■ Problem
Although the records include pictures, print only the rest, exactly as written.

——

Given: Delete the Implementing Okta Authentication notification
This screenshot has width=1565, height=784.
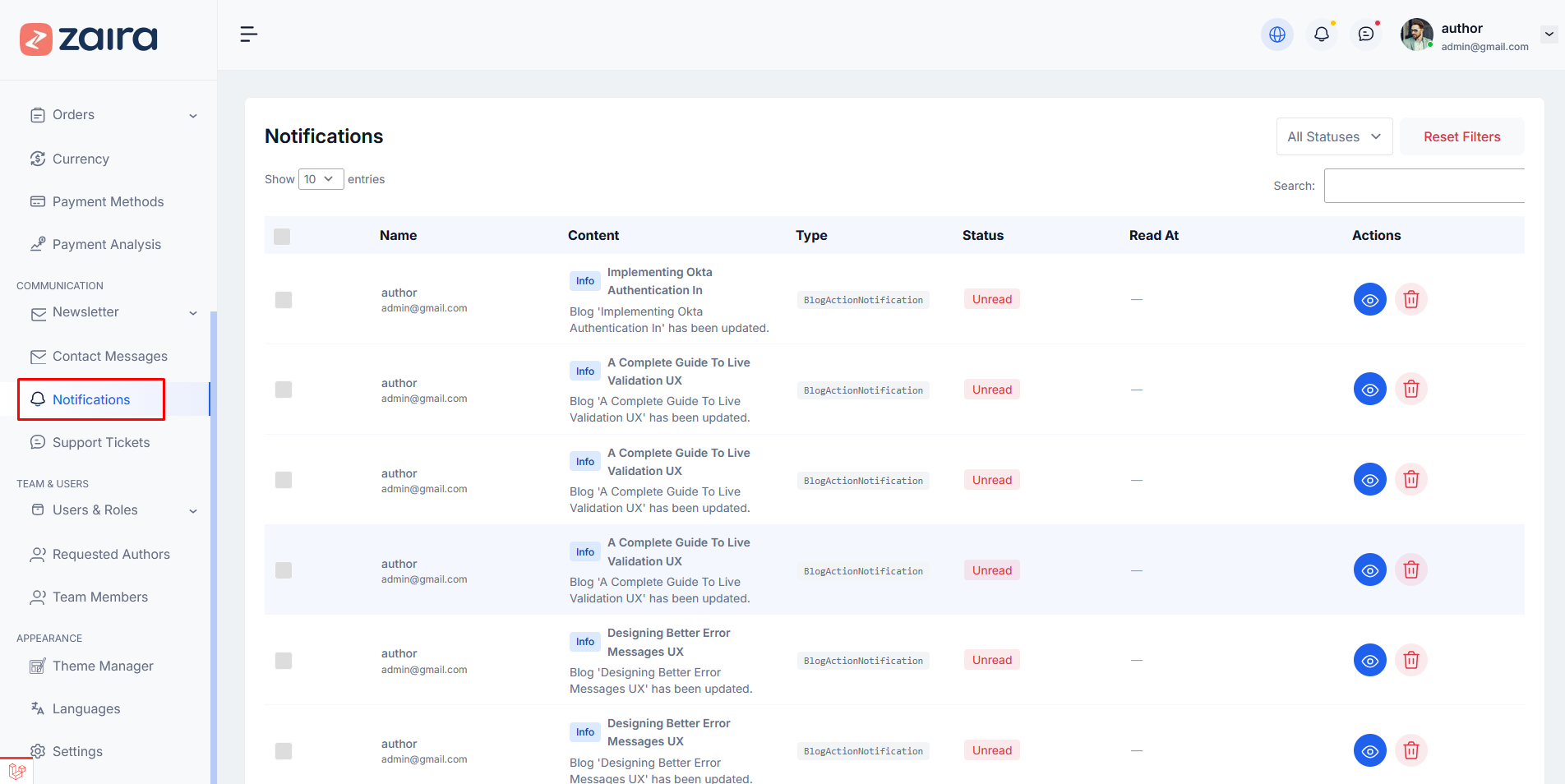Looking at the screenshot, I should coord(1410,299).
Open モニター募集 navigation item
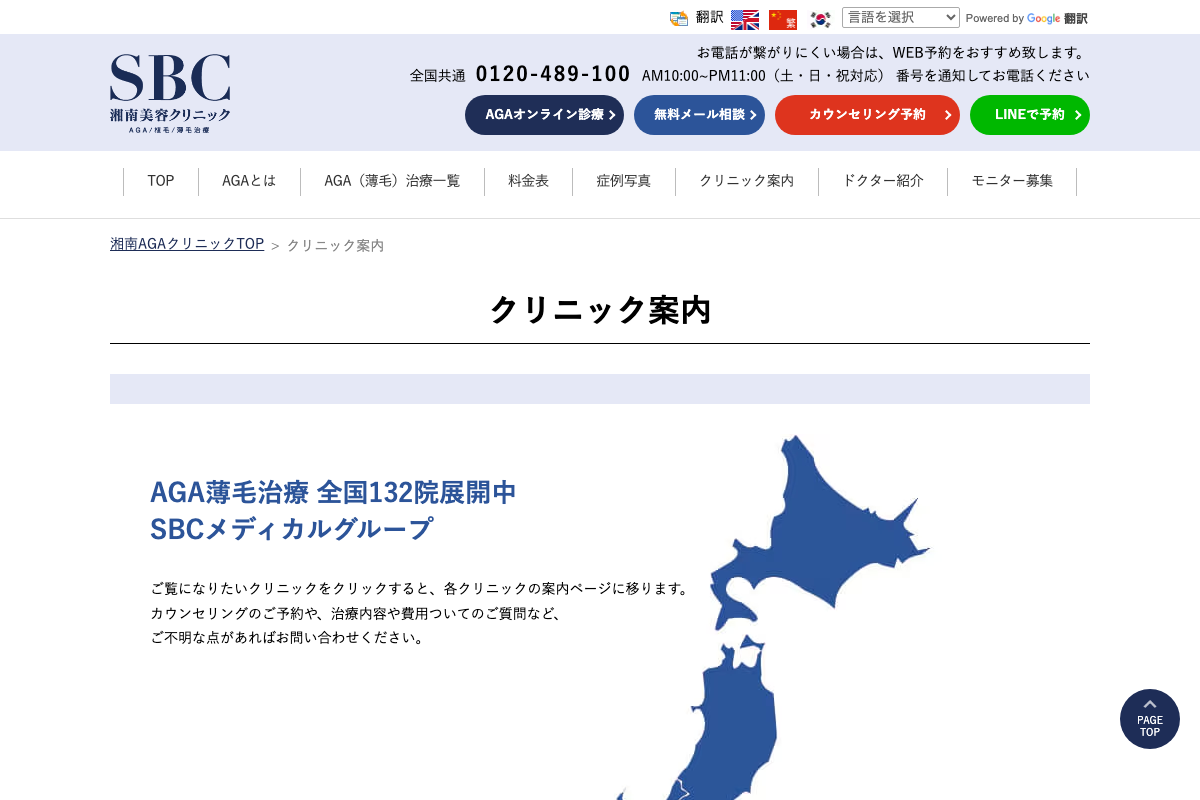The height and width of the screenshot is (800, 1200). [1012, 181]
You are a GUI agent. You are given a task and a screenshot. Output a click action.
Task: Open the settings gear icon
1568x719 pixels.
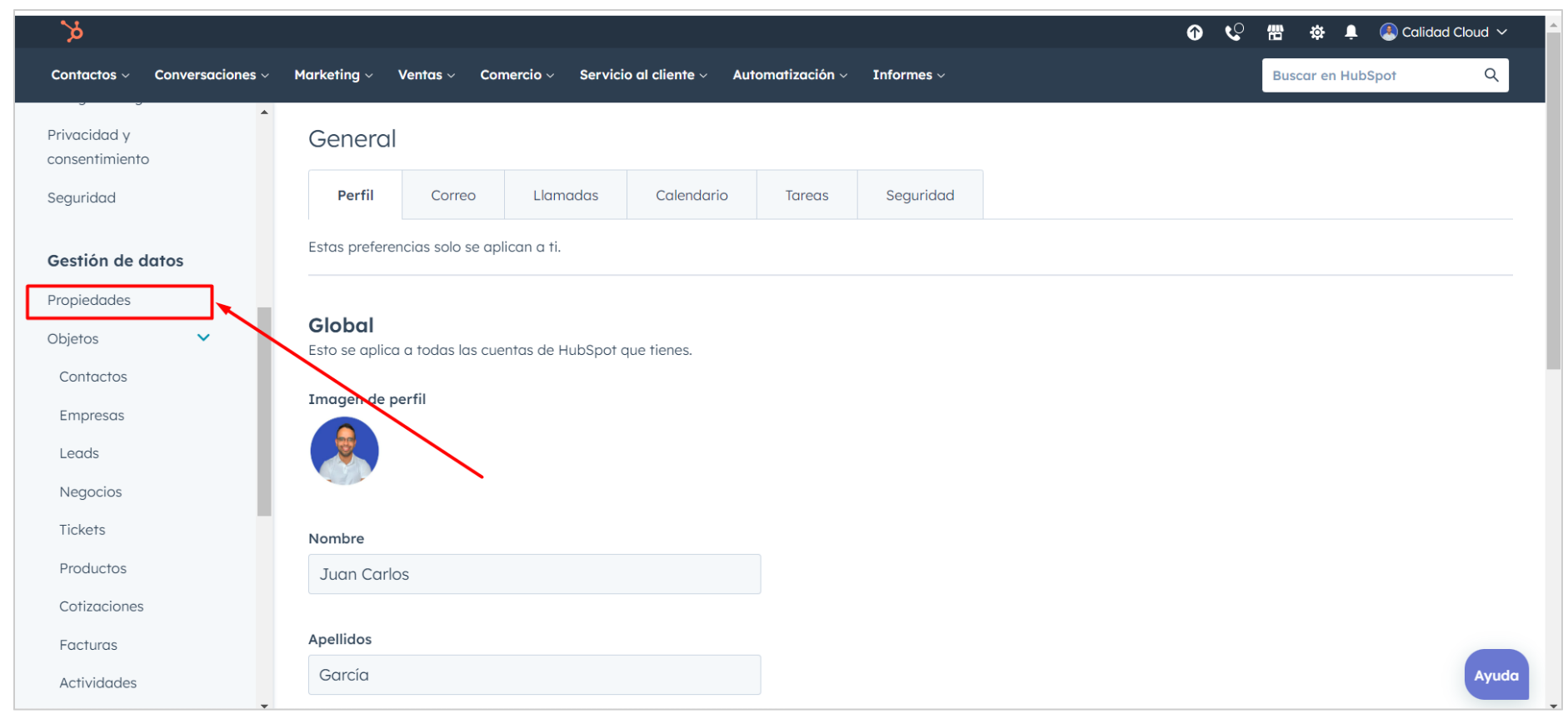tap(1316, 32)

——

■ Solution for this task
Given: Delete the Implementing Okta Authentication notification
This screenshot has width=1565, height=784.
Looking at the screenshot, I should coord(1410,299).
Open モニター募集 navigation item
The height and width of the screenshot is (800, 1200). [1012, 181]
You are a GUI agent. You are given a task and a screenshot. Output a click action.
Task: Open the settings gear icon
1568x719 pixels.
tap(1316, 32)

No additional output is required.